Include global setup and parameters
source("setup_params.R")We study how a frontier language model evaluates social‑science research compared to expert human reviewers in The Unjournal. Using the same structured rubric as human evaluators, we ask GPT‑5 Pro to rate papers on overall quality, methods, evidence, communication, openness, and global relevance, and to produce a narrative assessment anchored in the PDF of each paper. We first compare its quantitative ratings to aggregated human scores across The Unjournal’s existing evaluations, then take a closer qualitative look at a small set of focal papers, including a high‑profile mapping study of natural regeneration. For these focal cases, we examine where the model’s written review overlaps with and diverges from the human reports, and how both sides describe the main strengths, weaknesses, and policy relevance of the work. So far, the model reliably identifies many of the same methodological and interpretive issues that human experts emphasize, but it tends to translate these into more generous numerical ratings and narrower uncertainty intervals. We view this as an initial, work‑in‑progress probe of LLM‑based peer review in a high‑stakes, policy‑relevant domain, and as the first step toward a broader benchmark and set of tools for comparing and combining human and AI research evaluations.
source("setup_params.R")Is AI good at peer-reviewing? Does it offer useful and valid feedback? Can it predict how human experts will rate research across a range of categories? How can it help academics do this “thankless” task better? Is it particularly good at spotting errors? Are there specific categories, e.g. spotting math errors or judging real-world relevance, where it does surprisingly well or poorly? How does its “research taste” compare to humans?
If AI research-evaluation works it could free up a lot of scientific resources – perhaps $1.5 billion/year in the US alone (Aczel, Szaszi, and Holcombe 2021) – and offer more continual and detailed review, helping improve research. It could also help characterize methodological strengths/weaknesses across papers, aiding training and research direction-setting. Furthermore, a key promise of AI is to directly improve science and research. Understanding how AI engages with research evaluations may provide a window into its values, abilities, and limitations.
In this project, we test whether current large language models (LLMs) can generate research evaluations that are comparable, in structure and content, to expert human reviews. The Unjournal systematically prioritizes “impactful” research and pays for high‑quality human evaluations, including structured numeric ratings with credible intervals, claim identification and assessment, predictions, and detailed narrative reports. We use a frontier LLM (OpenAI’s GPT‑5 Pro) to review the same social‑science and policy‑relevant working papers under essentially the same rubric.

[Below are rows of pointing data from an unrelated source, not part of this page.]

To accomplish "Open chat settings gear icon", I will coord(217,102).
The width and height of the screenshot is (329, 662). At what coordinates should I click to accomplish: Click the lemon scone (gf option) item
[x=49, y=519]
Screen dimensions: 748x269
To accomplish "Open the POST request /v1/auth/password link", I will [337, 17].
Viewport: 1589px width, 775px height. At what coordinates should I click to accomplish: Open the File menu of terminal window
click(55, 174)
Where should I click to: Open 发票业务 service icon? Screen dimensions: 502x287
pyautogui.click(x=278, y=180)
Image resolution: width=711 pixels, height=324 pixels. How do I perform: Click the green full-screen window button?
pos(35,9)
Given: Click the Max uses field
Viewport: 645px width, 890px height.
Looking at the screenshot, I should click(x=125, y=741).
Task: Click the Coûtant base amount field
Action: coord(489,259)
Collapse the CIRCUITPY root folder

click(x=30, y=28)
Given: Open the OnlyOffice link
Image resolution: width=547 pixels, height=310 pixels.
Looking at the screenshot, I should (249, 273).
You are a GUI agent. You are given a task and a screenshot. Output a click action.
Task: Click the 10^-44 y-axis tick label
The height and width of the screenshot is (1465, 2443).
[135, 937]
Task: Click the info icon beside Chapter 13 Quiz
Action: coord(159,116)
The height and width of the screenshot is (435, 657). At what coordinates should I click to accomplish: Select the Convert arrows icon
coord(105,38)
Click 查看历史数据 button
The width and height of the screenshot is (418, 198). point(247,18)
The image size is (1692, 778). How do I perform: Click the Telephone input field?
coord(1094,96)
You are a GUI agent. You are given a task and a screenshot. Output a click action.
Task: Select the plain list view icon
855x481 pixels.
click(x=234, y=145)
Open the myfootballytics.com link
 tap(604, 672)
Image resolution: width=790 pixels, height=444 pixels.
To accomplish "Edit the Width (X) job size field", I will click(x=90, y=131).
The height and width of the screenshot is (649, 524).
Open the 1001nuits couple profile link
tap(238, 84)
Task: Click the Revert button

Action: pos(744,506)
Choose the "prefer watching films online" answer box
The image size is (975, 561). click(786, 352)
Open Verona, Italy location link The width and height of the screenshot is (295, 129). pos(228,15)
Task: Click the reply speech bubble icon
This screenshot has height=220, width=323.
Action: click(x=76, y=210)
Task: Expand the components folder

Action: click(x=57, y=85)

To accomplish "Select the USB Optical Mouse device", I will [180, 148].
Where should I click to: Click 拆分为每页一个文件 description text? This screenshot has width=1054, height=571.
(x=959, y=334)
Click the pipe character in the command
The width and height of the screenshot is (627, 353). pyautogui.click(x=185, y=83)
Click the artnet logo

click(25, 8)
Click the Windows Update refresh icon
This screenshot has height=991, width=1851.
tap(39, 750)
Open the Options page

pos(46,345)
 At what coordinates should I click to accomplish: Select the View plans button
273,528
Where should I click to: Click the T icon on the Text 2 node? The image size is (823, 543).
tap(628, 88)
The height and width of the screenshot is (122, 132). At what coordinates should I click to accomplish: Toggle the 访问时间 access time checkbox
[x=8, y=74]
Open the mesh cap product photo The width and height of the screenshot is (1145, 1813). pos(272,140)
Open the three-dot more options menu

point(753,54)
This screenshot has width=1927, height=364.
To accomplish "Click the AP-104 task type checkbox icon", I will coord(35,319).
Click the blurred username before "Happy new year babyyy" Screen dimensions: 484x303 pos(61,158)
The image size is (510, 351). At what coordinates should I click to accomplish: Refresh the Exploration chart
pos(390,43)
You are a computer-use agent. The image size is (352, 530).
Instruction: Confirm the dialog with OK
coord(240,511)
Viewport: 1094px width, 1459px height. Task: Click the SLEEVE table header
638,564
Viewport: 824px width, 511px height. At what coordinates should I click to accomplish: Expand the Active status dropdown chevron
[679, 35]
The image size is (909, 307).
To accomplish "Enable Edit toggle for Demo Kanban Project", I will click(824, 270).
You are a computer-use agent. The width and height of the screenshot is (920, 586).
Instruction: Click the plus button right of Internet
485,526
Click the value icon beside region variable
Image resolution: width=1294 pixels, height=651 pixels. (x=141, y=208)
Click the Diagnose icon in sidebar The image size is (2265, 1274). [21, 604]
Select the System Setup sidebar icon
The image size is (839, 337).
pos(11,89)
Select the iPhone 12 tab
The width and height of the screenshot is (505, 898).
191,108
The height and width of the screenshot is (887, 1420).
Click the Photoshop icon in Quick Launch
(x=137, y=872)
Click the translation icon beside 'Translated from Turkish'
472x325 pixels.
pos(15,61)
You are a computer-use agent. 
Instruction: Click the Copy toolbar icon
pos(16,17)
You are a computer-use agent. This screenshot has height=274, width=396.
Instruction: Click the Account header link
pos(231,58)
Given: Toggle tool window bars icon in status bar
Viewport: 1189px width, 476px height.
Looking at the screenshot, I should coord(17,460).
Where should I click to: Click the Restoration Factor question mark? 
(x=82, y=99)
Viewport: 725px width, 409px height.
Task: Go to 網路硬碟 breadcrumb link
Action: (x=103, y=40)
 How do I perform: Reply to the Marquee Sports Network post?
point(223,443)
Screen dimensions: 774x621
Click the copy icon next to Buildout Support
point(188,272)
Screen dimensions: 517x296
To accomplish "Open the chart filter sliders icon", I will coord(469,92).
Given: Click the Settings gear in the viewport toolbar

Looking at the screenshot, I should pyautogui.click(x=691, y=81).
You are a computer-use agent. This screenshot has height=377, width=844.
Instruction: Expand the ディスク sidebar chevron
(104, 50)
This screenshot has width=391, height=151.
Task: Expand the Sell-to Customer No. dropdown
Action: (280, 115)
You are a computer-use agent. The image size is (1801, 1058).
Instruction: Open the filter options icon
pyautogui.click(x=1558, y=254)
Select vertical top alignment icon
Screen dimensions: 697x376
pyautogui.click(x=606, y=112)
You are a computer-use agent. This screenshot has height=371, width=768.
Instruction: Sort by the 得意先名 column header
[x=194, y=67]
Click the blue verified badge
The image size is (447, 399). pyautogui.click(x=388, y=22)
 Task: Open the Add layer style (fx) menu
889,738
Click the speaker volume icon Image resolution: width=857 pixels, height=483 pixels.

For a first pass we focus on papers that already have completed Unjournal evaluation packages. For each of 47 such papers, the model reads the PDF that human evaluators saw and returns: (i) percentile ratings and 90% credible intervals on The Unjournal’s seven criteria, and (ii) two 0–5 journal‑tier scores (“should” and “will” be published). In an additional, richer run on a small set of focal papers, we keep these quantitative outputs but also require a long diagnostic summary and high‑effort reasoning trace. We then compare the model’s ratings, journal‑tier predictions, and qualitative assessments to the existing human evaluations.
Future iterations will extend this design to papers that are still in The Unjournal’s pipeline, where no human evaluations are yet public. This will let us study out‑of‑sample prediction, reduce the risk of model contamination from published evaluations, and test LLMs as tools for triaging and prioritising new work.
Our work in context
Luo et al. (2025) survey LLM roles from idea generation to peer review, including experiment planning and automated scientific writing. They highlight opportunities (productivity, coverage of long documents) alongside governance needs (provenance, detection of LLM-generated content, standardizing tooling) and call for reliable evaluation frameworks.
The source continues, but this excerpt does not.